Retype everything from the start of the material down through the line containing "click(66, 44)", leaving out the pictures.

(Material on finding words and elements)

○ ○ ○ ○ ○

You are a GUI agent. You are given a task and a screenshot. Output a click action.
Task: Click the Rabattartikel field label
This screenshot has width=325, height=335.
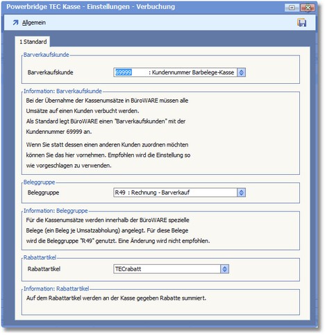(x=44, y=269)
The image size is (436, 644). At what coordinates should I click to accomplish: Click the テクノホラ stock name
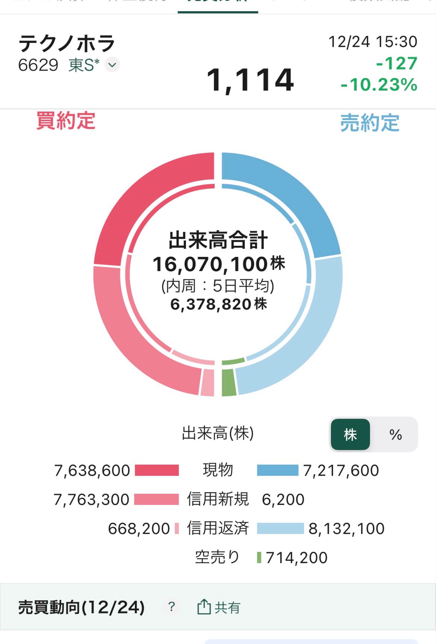click(66, 44)
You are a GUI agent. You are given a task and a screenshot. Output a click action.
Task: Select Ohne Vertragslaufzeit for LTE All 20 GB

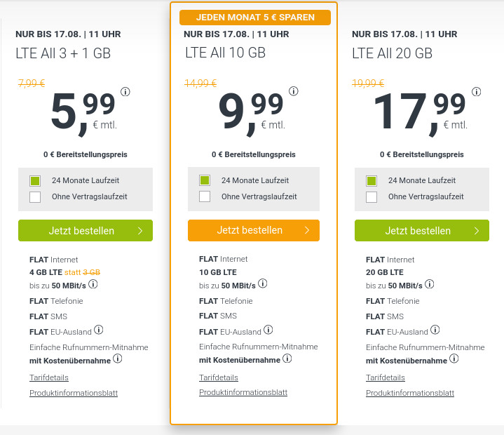372,197
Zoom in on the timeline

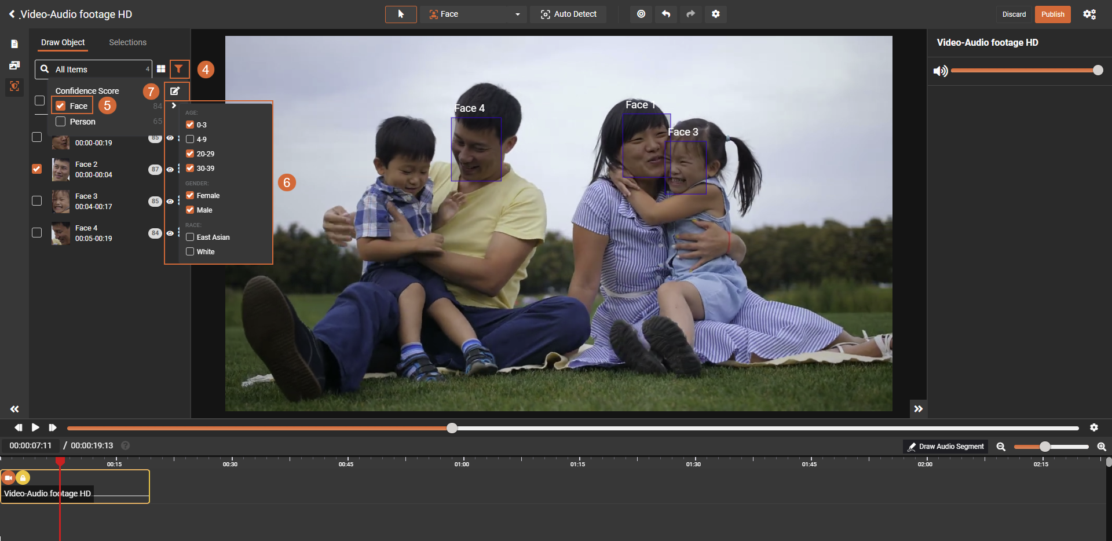click(x=1101, y=447)
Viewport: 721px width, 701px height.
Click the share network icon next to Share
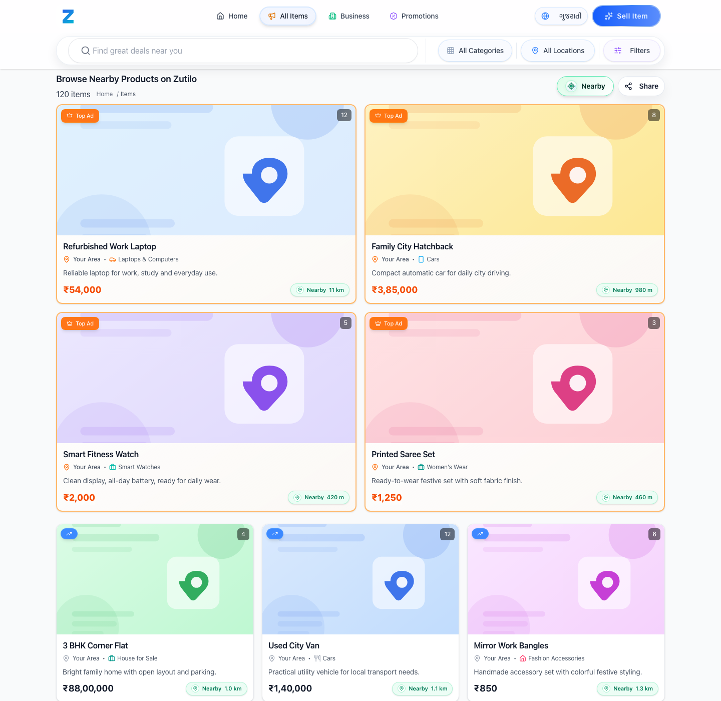(628, 86)
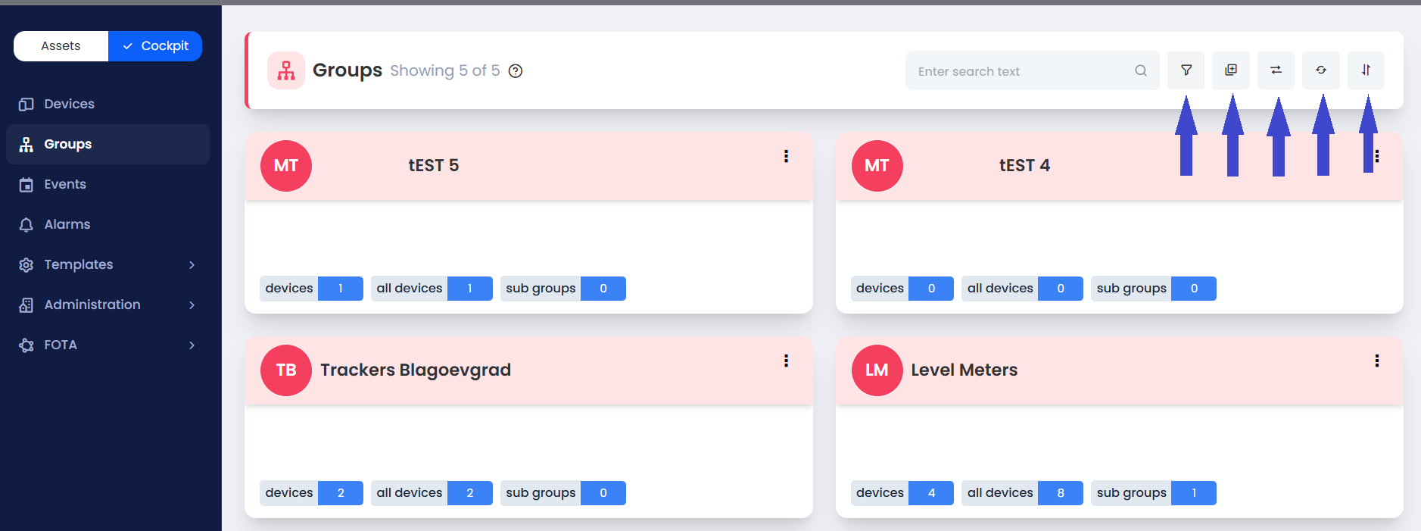The width and height of the screenshot is (1421, 531).
Task: Click the swap arrows toolbar icon
Action: point(1276,70)
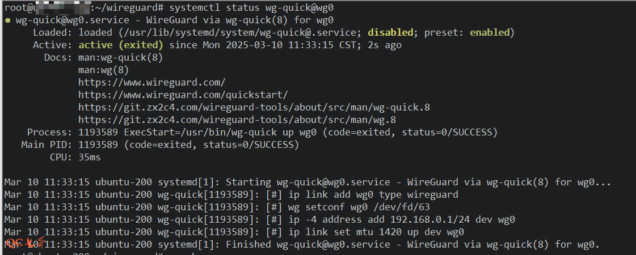The image size is (636, 255).
Task: Click the man:wg(8) docs entry
Action: (103, 70)
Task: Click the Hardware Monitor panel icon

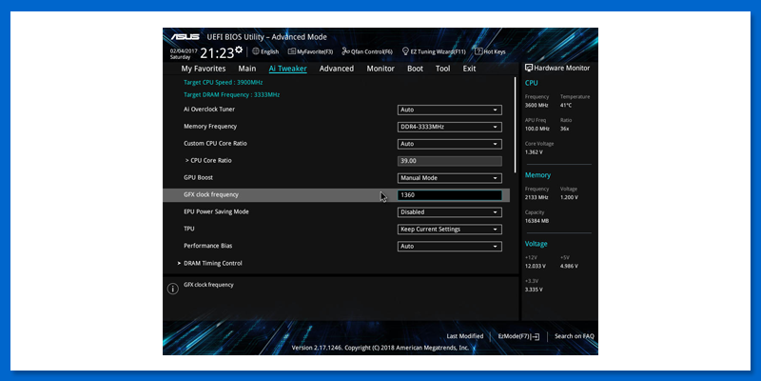Action: click(529, 69)
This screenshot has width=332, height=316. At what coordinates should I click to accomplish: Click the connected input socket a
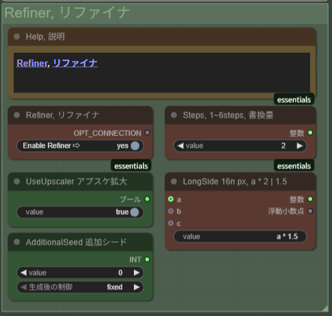[171, 199]
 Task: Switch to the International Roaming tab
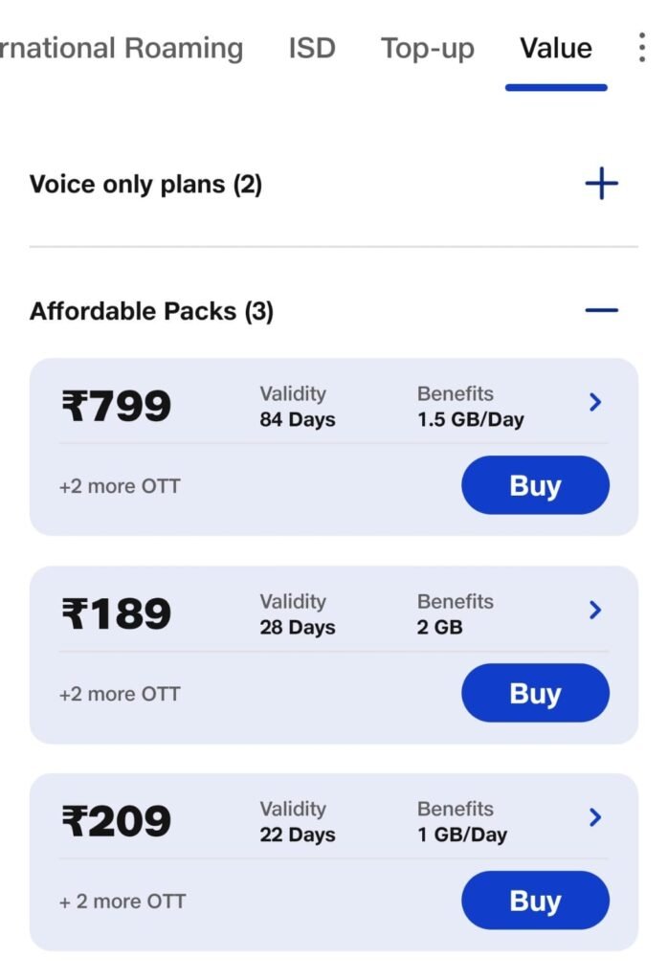tap(122, 48)
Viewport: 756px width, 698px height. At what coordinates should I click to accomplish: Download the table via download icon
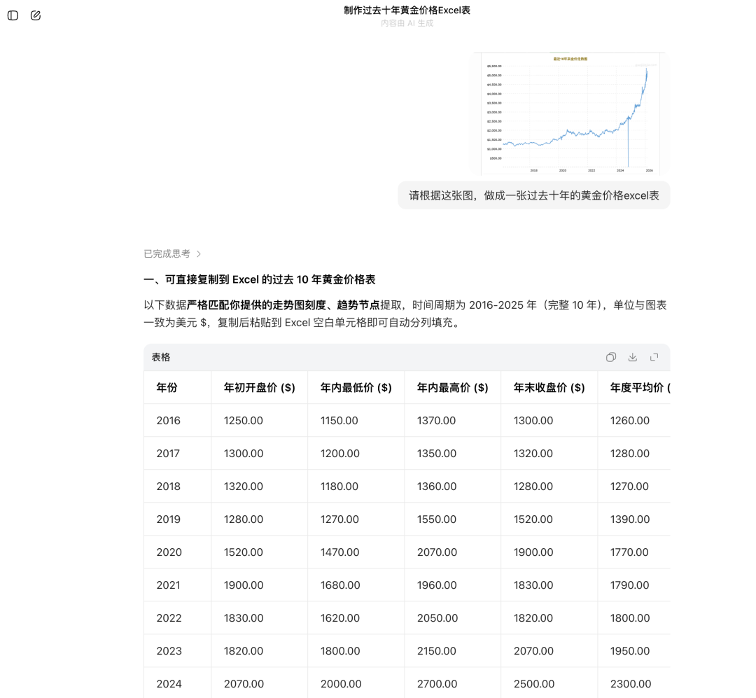pyautogui.click(x=632, y=357)
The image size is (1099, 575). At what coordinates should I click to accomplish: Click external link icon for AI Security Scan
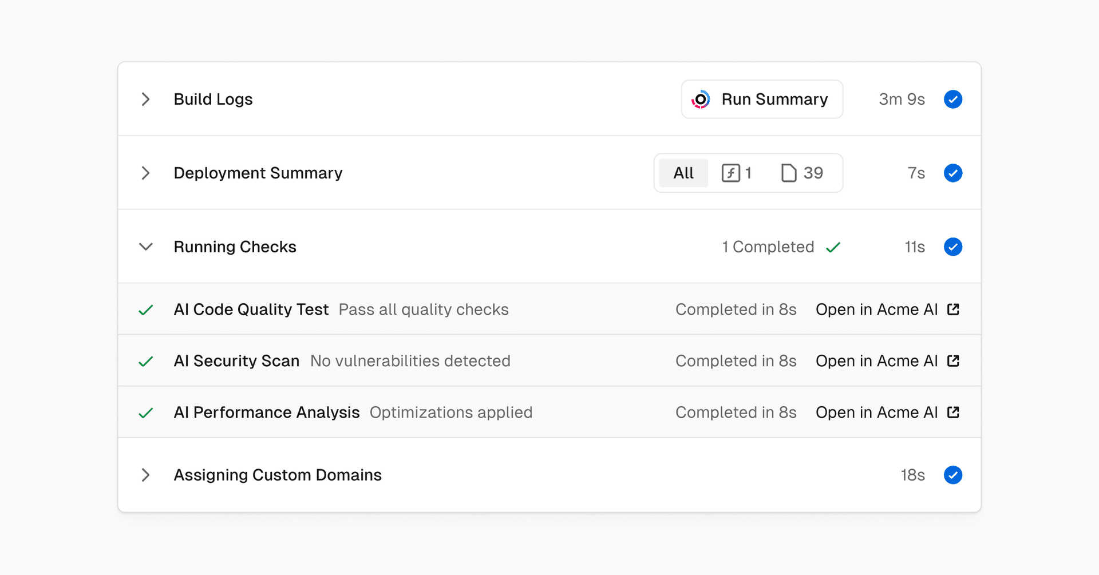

○ ○ ○ ○ ○

_Exercise answer_
You are a GUI agent. You are given a task and a screenshot. Output a click action.
Task: Click the Rabattartikel field label
This screenshot has width=325, height=335.
(x=44, y=269)
The image size is (436, 644). At what coordinates should I click to accomplish: Click the テクノホラ stock name
click(66, 44)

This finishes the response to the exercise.